Follow these conventions to keep the codebase consistent and maintainable:

  • Project and package name: libTerm (package root: src/libTerm).
  • Modules should be snake_case (e.g. cursor.py, types.py, posix.py).
  • Classes should use CapWords (PascalCase) and be exported from the package __init__ only when part of the public API.
  • Prefer small, focused modules. Keep platform-dependent code behind clear boundaries (see term/__init__.py which chooses implementation by os.name).
  • Use dataclasses for small value types (the codebase already uses @dataclass).
  • Avoid reading from stdin/stdout at import time. Prefer lazily reading when a method is called so the package can be imported safely in tests and tooling.
  • Keep side effects (like registering atexit or writing to stdout) in initialization code that is explicit and documented.
  • Add type hints when practical. The codebase mixes dynamic typing and dataclasses; use static typing gradually and keep tests updated.

Tests

There is a minimal tests/test.py file. Contributing changes should include tests covering:

  • POSIX behavior (can run on CI runners using linux/mac)
  • Windows behavior (when adding or changing winnt.py) — use matrix CI with a Windows runner where possible

Run tests locally (recommended to use a virtualenv):

python -m pip install -U pytest
python -m pytest -q

Add tests under tests/ with clear names and focused assertions. Use small, isolated tests for platform-specific code and avoid relying on interactive stdin in CI.

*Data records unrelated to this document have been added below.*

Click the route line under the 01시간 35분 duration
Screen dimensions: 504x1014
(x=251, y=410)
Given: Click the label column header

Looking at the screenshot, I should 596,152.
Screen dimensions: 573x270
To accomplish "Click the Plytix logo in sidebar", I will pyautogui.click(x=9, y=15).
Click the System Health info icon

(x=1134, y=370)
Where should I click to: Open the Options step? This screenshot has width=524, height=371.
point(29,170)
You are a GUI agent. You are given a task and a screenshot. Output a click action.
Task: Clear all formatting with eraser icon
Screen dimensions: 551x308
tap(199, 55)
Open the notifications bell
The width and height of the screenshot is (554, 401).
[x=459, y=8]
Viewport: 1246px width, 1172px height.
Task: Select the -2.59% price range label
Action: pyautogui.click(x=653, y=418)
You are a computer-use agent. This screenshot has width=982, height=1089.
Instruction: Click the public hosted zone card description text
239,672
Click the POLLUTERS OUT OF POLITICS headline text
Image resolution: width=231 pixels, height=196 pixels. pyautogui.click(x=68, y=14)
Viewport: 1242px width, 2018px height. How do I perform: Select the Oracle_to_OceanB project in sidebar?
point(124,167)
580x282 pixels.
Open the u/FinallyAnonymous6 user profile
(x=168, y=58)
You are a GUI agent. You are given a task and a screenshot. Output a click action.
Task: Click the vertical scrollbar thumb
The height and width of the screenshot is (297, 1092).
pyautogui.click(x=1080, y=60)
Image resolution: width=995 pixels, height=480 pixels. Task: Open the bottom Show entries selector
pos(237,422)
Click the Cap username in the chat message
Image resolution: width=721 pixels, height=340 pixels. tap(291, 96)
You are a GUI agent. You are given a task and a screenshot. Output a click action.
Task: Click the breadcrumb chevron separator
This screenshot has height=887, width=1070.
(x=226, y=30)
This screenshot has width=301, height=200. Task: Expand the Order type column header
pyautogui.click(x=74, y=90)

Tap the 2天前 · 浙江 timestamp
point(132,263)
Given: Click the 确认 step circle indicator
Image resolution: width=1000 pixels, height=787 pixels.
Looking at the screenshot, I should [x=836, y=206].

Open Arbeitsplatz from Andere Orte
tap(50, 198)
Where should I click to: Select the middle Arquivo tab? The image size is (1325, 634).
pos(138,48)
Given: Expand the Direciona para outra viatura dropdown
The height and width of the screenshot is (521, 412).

Development workflow and contributing

Suggested developer workflow:

  1. Fork the repository and create a feature branch from main (or master if available): feature/your-short-description.
  2. Run the existing tests and linting locally.
  3. Implement your change with small commits and add tests that demonstrate the fix/feature.
  4. Update or add documentation in doc/ if the public API changes.
  5. Open a Pull Request describing the change, tests, and rationale.

Pull request checklist for contributors:

  • Tests added/updated and pass locally
  • Style checks (PEP8) applied
  • Documentation updated where public behavior changes
  • CI (if added) passes for target platforms

Packaging & release

This project uses setuptools and setuptools-scm for versioning. Typical release steps:

  1. Tag a release in git (for setuptools-scm to pick up version):
git tag -a vX.Y.Z -m "Release X.Y.Z"
git push --tags
  1. Build a distribution:
python -m pip install -U build
python -m build
  1. Upload to PyPI (if intended):
python -m pip install -U twine
python -m twine upload dist/*

Add CI workflows for automated builds and tests on push/PRs.


Known gaps & TODOs

  • Some methods are partial or stubbed (for example vCursor.__update__ in cursor.py). Review and implement or document intended behavior before relying on them.
  • Windows implementation (winnt.py) contains simplified code paths and stubs — test on real Windows terminals before assuming parity with POSIX.
  • Interactive stdin parsing in cursor.py and types.Colors._ansiparser_ reads from sys.stdin synchronously. This is fragile in automated environments and should be replaced with safer, testable parsers.
  • Add a LICENSE file to clarify usage and contribution rights.

Getting help

If you need help getting started, open an issue describing the platform and what you tried. Include python --version and OS details.


Thank you for contributing! Your patches, tests and documentation improvements are welcome.